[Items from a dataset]
——————————
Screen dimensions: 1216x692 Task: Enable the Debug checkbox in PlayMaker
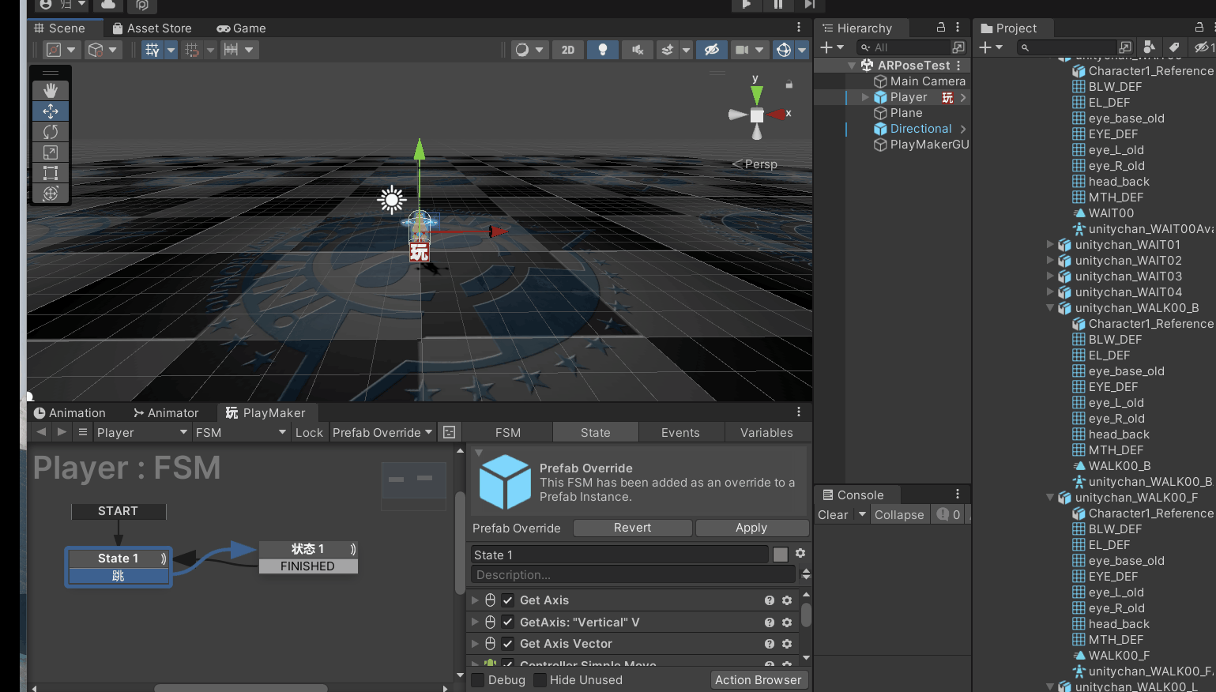coord(477,679)
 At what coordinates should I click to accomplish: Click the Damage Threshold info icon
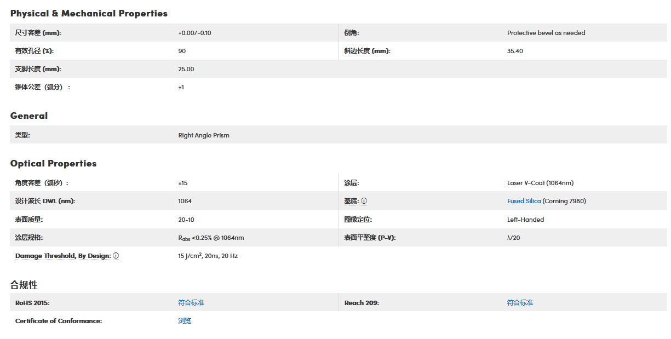click(x=116, y=256)
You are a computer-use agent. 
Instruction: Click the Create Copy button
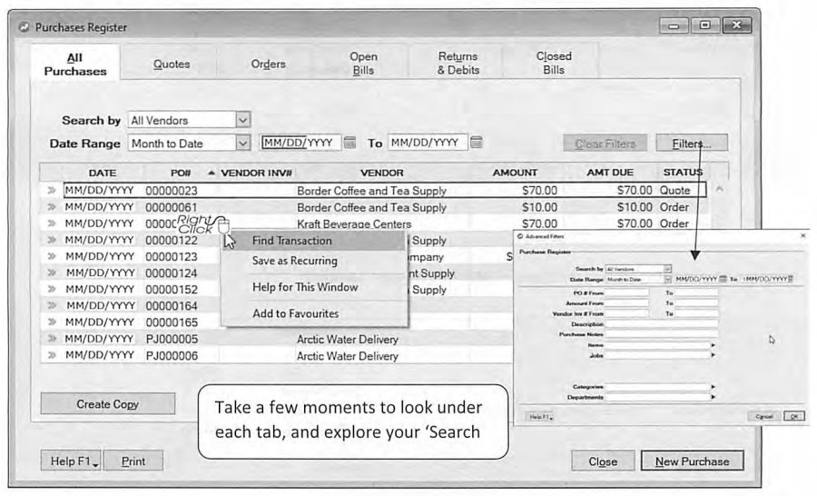pos(108,404)
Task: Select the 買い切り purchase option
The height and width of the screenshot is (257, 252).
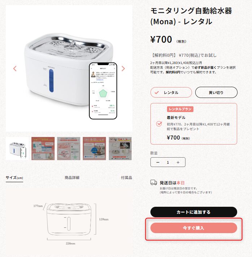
——————————
> Task prompt
Word for word, retype the lines in the entries above that run from the one with "At what coordinates" through the one with "Task: Select the 買い切り purchase option". Both ends count; pictures do not.

> Solved exercise
 At what coordinates should I click to accomplish: Click the Damage Threshold info icon
click(x=116, y=256)
You are a computer-use agent. 
Instruction: Click the Create Copy button
pos(108,404)
Task: Select the 買い切り purchase option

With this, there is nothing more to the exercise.